Quantos watts preciso numa bicicleta elétrica?

Bicicleta preta e amarela apoiada em parede

Watt virou o número que todo mundo compara — e é um dos mais mal usados do setor. Entender três conceitos evita comprar errado.

Potência nominal x potência de pico

A nominal é a que o motor sustenta de forma contínua, e é ela que conta para o enquadramento legal. A de pico é o que ele entrega por instantes, numa arrancada. Anúncio que destaca só o pico está escolhendo o número mais bonito, não o mais útil.

Torque: o número que você sente

Torque, medido em newton-metro (Nm), é a força de giro. É ele que determina se a bike sobe ladeira com você sentado ou se pede que você levante do selim.

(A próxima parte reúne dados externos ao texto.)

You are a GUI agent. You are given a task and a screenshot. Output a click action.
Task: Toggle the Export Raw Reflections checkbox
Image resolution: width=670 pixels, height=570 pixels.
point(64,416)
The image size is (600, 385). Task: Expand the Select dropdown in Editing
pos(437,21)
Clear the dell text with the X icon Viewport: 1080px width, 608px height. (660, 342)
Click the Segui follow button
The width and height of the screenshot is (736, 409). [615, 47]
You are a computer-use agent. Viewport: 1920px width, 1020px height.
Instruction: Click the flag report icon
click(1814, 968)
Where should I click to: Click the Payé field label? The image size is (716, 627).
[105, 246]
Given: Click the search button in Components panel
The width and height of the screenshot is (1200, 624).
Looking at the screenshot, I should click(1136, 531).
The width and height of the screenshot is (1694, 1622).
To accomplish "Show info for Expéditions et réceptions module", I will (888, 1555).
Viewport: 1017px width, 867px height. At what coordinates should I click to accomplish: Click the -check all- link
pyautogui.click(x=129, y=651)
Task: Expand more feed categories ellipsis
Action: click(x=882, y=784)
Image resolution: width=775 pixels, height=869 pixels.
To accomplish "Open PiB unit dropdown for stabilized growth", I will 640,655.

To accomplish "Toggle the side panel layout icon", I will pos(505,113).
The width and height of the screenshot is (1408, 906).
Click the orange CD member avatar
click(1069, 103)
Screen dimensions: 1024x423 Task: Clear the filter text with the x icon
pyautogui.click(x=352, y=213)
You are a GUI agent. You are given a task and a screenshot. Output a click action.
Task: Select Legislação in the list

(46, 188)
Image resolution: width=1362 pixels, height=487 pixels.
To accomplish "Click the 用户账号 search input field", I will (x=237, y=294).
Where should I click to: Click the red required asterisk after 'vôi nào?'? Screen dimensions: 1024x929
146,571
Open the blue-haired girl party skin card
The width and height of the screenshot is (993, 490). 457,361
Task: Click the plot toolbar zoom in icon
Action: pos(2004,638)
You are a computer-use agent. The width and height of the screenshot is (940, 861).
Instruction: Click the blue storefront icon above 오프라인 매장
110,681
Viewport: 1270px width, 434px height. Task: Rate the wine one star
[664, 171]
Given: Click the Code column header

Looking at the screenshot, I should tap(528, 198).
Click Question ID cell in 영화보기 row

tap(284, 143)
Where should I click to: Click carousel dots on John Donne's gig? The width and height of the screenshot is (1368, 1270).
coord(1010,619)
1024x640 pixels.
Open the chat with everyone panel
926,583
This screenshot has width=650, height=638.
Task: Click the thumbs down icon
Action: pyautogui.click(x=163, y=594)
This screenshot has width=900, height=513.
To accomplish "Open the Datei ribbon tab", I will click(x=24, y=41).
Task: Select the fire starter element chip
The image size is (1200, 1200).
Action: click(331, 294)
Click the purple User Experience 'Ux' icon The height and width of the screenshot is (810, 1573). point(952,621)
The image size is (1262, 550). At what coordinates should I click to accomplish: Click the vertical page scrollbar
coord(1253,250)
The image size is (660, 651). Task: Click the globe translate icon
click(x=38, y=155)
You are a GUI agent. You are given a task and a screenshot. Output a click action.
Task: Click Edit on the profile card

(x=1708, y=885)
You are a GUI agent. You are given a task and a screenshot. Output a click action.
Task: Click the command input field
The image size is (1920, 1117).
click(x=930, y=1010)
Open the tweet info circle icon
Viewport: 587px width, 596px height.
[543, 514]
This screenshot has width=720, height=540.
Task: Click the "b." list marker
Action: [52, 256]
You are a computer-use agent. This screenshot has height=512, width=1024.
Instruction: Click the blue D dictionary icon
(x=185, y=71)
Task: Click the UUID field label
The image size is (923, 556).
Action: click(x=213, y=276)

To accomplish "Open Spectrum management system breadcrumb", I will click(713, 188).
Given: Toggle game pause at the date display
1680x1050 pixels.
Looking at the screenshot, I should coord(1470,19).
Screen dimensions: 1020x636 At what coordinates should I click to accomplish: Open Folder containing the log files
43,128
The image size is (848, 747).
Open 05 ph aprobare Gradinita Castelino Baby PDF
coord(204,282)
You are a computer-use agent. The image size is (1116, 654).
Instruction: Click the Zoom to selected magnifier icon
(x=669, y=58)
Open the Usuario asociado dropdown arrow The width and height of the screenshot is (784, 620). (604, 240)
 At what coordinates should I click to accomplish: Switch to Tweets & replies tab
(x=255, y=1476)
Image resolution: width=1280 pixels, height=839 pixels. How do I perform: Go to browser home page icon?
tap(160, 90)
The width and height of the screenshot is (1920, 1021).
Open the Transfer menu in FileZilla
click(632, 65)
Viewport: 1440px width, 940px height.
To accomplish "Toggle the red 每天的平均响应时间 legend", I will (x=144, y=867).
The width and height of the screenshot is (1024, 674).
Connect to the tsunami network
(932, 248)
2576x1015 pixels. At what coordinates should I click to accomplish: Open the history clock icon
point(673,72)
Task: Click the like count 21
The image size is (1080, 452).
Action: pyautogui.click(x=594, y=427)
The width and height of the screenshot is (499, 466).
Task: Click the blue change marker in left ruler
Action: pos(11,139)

Duas bikes com a mesma potência podem se comportar de forma muito diferente conforme o torque.

Para uso urbano com subidas, torque costuma ser mais relevante que watts adicionais.

O conjunto importa mais que o motor

Potência sem bateria compatível resulta em autonomia curta. Potência sem freio à altura é risco. Potência sem quadro adequado é desconforto. Avalie o conjunto: motor, bateria, freios, quadro e componentes.

E o limite legal

Existe um teto de potência nominal para a bike continuar enquadrada como bicicleta elétrica. Acima dele, o veículo muda de categoria e passa a exigir habilitação e emplacamento. Mais watt não é automaticamente melhor — pode ser outro produto.

A pergunta que resolve

Em vez de "quantos watts", pergunte: "essa bike sobe a ladeira do meu trajeto, com o meu peso, sem sofrimento?" Descreva seu percurso real para quem está vendendo. É assim que se chega ao modelo certo.